The first thing your post made me think of is the fleeting apprehension I have had innumerable times in my life. I am on the road en route to my daily routine---but where could all these other people possibly be going? In this sense, the offset of one's daily life is practically unimaginable, in that it rests unknown and unknowing against everyone else's. Make that unknowable
The other day, I stopped in a drug store chain to pick up a couple of things. Well, lo and behold, there were no parking spaces. Except, naturally, that handicapped space. My reasoning was this way: every single time I pull into a parking lot, I avoid the handicapped slots. How do I accomplish this? I park somewhere else
, which is always
further away, regardless of the weather. And when I come out, there is always that same empty handicapped spot. Why? because many places have several of them, and now have included "Pregnant and young mother" spots as well as "on-line order pick up only" spots. But this time I thought, a handicapped person may legally have more of a right to the nearest spaces, but if that space is the only one left, how could he possibly have more of a right to any
space than I have? I am thinking my money is just as good, I always cooperate like the homo good citizen I am by nature, and I will only be in the store for five fucking minutes.

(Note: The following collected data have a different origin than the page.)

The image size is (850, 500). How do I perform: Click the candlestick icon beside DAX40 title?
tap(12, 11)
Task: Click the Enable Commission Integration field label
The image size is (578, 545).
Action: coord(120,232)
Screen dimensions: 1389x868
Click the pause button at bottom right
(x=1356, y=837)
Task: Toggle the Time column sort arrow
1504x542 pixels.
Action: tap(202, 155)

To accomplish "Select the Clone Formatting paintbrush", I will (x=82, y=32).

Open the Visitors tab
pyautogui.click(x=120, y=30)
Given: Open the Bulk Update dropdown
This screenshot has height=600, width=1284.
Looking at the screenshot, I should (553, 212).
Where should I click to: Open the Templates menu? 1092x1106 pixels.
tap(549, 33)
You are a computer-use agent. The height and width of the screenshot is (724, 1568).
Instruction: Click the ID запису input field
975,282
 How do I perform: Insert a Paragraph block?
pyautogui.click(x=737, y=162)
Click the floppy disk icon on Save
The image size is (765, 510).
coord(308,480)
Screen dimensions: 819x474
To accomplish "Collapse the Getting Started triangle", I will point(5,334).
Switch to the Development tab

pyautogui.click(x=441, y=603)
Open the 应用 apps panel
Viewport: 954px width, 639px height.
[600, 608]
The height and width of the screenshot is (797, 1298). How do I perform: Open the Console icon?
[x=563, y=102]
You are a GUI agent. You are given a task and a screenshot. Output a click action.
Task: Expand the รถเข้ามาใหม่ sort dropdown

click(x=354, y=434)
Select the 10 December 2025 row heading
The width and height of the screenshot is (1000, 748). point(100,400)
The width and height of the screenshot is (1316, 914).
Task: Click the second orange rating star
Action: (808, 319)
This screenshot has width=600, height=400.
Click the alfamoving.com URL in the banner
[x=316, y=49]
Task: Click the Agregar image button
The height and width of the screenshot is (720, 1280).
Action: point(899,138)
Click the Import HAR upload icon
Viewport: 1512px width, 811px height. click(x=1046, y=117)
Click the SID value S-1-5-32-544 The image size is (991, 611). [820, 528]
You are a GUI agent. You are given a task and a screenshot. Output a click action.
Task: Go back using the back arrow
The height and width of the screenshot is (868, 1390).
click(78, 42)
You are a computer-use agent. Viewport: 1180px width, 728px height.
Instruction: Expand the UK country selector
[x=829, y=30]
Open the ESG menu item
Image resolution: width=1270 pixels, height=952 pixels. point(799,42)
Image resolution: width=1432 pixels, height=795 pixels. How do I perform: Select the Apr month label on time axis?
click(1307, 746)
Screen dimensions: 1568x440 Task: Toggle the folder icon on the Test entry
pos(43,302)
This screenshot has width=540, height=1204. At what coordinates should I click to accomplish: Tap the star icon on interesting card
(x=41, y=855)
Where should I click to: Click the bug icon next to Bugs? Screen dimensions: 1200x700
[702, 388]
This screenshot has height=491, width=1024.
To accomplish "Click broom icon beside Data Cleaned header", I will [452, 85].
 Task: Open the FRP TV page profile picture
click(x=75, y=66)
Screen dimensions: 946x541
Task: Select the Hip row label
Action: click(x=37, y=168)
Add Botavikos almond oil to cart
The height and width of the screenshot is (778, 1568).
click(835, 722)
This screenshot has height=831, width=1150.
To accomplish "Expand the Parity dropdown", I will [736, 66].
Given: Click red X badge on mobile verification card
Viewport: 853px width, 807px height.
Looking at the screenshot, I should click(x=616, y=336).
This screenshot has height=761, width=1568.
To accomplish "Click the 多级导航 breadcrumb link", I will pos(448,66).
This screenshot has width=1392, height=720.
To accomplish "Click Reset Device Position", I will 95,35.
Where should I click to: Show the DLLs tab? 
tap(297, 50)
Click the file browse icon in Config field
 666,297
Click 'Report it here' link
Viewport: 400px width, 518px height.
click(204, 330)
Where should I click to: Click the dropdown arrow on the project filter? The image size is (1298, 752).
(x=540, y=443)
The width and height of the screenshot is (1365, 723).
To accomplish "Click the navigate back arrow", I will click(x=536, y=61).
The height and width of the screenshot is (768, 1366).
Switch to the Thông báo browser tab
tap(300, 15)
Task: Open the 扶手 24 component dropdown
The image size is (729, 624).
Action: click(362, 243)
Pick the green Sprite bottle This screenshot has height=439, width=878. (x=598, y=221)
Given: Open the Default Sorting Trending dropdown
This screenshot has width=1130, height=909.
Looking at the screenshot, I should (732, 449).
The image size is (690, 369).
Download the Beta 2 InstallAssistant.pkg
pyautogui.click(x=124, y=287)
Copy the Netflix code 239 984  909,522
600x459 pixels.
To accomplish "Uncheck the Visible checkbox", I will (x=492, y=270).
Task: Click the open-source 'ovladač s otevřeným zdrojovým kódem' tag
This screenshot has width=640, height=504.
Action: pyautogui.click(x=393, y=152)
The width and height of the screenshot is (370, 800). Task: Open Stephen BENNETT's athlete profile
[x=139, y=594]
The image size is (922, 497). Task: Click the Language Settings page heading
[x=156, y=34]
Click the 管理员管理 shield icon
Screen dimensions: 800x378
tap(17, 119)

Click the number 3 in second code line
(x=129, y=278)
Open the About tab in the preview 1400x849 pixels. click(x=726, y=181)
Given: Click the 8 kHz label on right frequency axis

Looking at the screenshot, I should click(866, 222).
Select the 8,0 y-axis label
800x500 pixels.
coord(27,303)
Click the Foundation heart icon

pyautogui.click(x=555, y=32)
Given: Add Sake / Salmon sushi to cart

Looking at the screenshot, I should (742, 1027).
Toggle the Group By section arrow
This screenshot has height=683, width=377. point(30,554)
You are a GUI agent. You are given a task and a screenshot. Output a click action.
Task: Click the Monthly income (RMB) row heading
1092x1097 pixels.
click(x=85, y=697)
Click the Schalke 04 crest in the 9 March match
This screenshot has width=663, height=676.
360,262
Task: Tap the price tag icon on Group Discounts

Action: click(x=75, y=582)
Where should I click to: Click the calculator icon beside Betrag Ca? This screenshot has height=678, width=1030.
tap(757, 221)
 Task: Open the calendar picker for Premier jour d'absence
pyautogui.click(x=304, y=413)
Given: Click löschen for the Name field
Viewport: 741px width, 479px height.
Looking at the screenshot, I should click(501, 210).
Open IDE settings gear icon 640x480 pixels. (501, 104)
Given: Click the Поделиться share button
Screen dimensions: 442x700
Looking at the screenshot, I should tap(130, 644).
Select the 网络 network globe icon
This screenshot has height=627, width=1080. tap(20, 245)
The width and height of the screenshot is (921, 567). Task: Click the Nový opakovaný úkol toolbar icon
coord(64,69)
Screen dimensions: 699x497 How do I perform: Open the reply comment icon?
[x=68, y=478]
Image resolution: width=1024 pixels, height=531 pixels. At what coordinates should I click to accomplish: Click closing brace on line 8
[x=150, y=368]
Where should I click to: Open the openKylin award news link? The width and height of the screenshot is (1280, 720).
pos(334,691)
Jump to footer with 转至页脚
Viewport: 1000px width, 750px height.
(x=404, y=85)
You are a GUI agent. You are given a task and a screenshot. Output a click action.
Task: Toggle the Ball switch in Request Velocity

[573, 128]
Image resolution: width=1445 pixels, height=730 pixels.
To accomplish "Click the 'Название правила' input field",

Well sure enough, I come out in no more than that, and there is this angry guy yelling at me - "Is this your car?!!" I say yes, that's me, and he begins berating me "Don't you know I could write you a ticket for parking there?" So I confess I lost it. I start protesting that there were zero other spaces, and he yells, "You don't have a choice! You could have parked down the street!" So I am there, "Why don't I just fucking walk here from home? Where's the fucking cripple? Who have I inconvenienced? And BTW, this is fucking America - I do have choices! Write the goddamn ticket - I will see you in court!" Not even a cop, but a self-righteous deputized pussy venting some kind of attitude on a guy for patronizing a local establishment.
Bottom line: there is my fucking offset. My $5 bottle of aspirin is going to cost me $200, unless I spend a day in court, and even then they never knock it down more than half.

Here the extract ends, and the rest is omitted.